Grounds would walk to Morris Grocery on Route 10 to catch the school bus. The store was family-owned and provided a pick and pay by the month style of bookkeeping - a store that, according to Grounds, sold just about everything but furniture and appliances.
“Went to Dreamland pool once or twice,” he said. “I enjoyed the river more. A few of us boys build a raft once and decided to see how far down the river we could float. The experience was short-lived when it began to self-destruct, so we headed for shore. There was a baseball field behind the Comeback Inn on Route 10. We’d play pickup games there on occasions. I did sell the Grit newspaper door to door for a while. Didn’t have many customers.”
Grounds talked about a schoolteacher he learned to appreciate and love named Ms. Milum, a teacher who once told him he had great potential but he was lazy and until he changed he would never discover his worth. Several years later, he had the opportunity to meet her again and told her how much those words directed his life.
“When I started Barboursville Junior High I decided to play football,” said Grounds. “I quit before too long because I didn’t like practice or being told what to do by the coach. How’s that sound coming from a career Marine?”
Grounds graduated from Barboursville High in 1957. One month later, his father told him he would be expected to help pay for sleeping and eating at home, so he should find work.
“A week later I went to the Huntington recruiting center to enlist in any branch of the military,” said Grounds. “I think what I wanted more than anything was to see some of the world outside of West Virginia. The Air Force recruiter’s office had a sign that said they were out for lunch, the sign on the Navy recruiter’s door said they would be back in 20 minutes, but the Marine recruiter was in and waiting, dressed in the sharpest, well-detailed uniform I had ever seen. A no-nonsense kind of guy who told me if I passed the physical I’d be on my way to boot camp before the hometown girls knew I was gone. I began my military career in August of 1957 and retired in August of 1978. It was a decision that Ms. Milum would have approved of because the military became a foundation that built my future on. Every waking minute of boot camp at Parris Island, South Carolina, is well-orchestrated.”

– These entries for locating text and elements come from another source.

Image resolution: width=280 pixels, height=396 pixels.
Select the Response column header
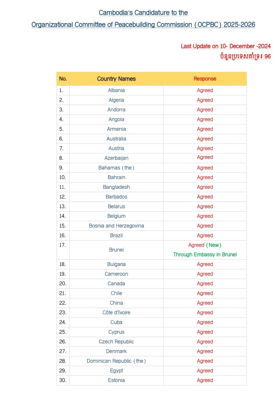[x=205, y=79]
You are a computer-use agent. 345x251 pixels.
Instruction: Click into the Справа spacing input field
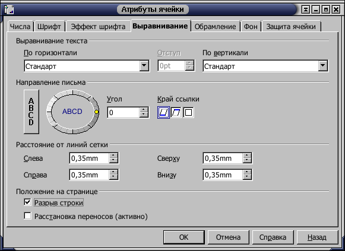point(89,175)
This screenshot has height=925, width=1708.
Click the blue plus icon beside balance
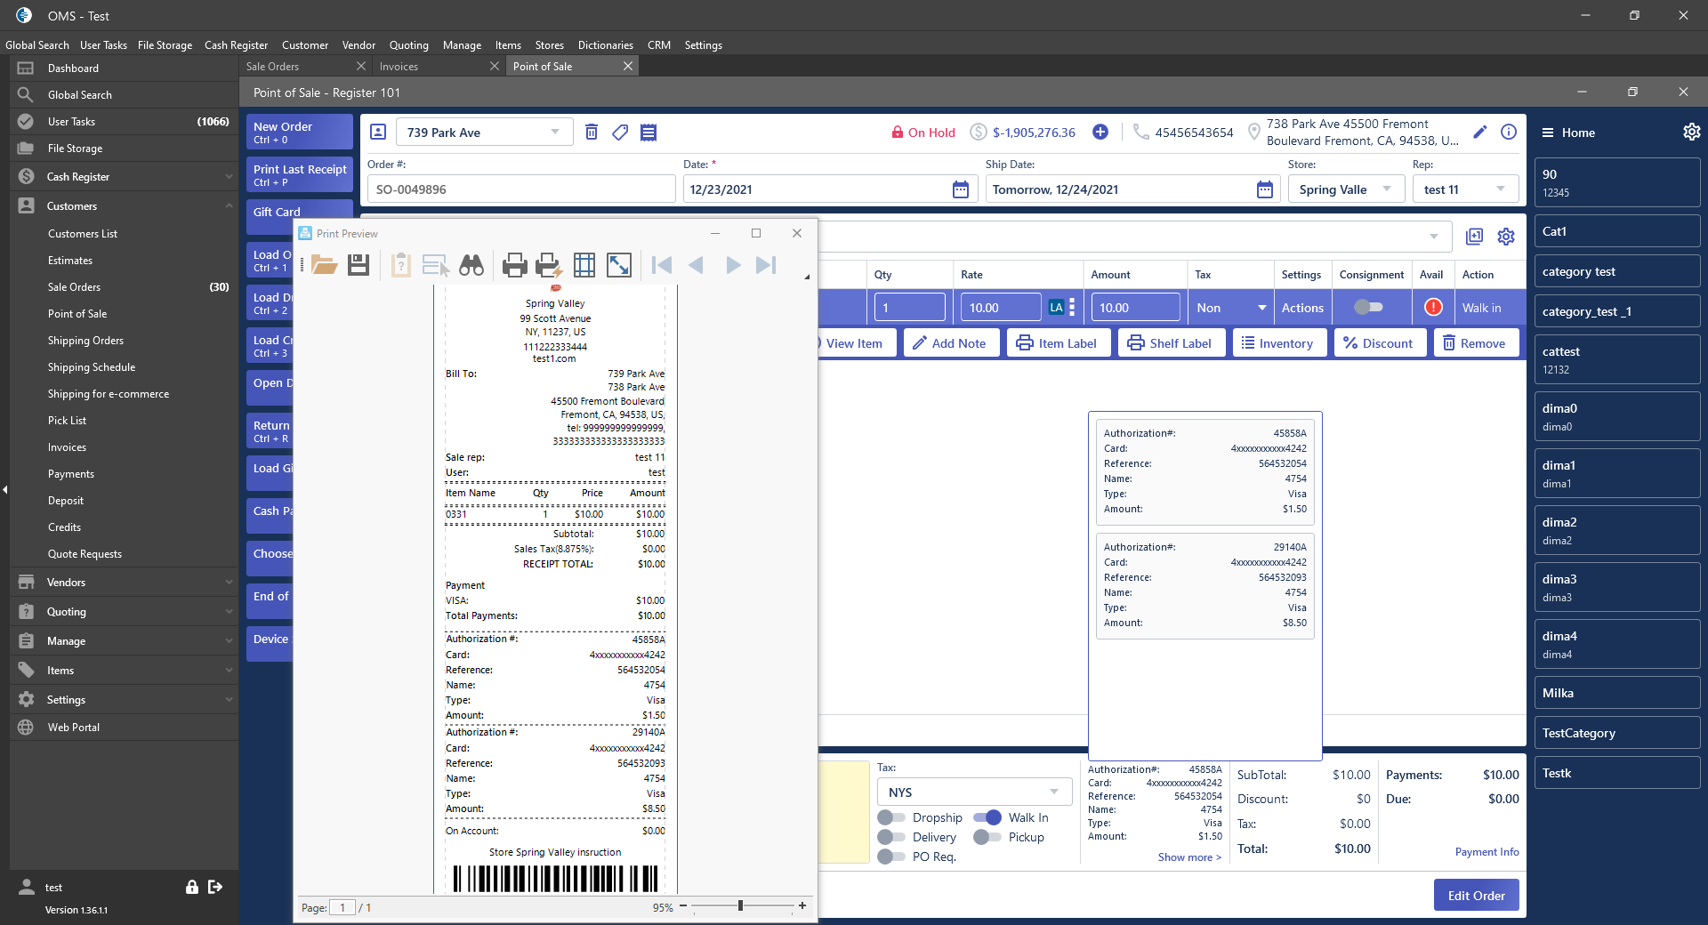pos(1100,133)
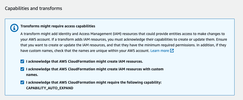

After surviving 16 weeks of boot camp, Grounds spent another four weeks at Camp Lejeune, North Carolina, for weapons training, then back to South Carolina at Merritt Field for training on the F8U fighter jet. Then a year assigned to the aircraft carrier Coral Sea working on fighter jets. As the years passed, the assignments began accumulating. Assignments that included two tours in Vietnam. The second tour involved duties as a crew chief and machine gunner on a UH-1 “Huey” helicopter.
“In 1967 my high school sweetheart finally cornered me at the church altar. It did no good telling her I was a Marine with little time; the marriage worked and it’s still working today. Against all odds, Diana became the stabilization point in my life. For the last 40 years, I have placed a handwritten note under her morning cup of coffee.”
His career continued after discharge working with disabled veterans at the VA. He later worked as a full-time director of children ministries at Fellowship Baptist Church in Barboursville. He finally retired in 2001 after working 21 years with the state as a disabled veterans representative.
“Diana and I had four beautiful children,” said Grounds. “We have a grandson who is making a career in the Air Force, we jokingly tell him he was removed from our will.”
Grounds was among those on board last October’s Honor Flight to Washington, D.C. He said it was the most unbelievable experience of outpouring hospitality and appreciation toward the military he has ever witnessed.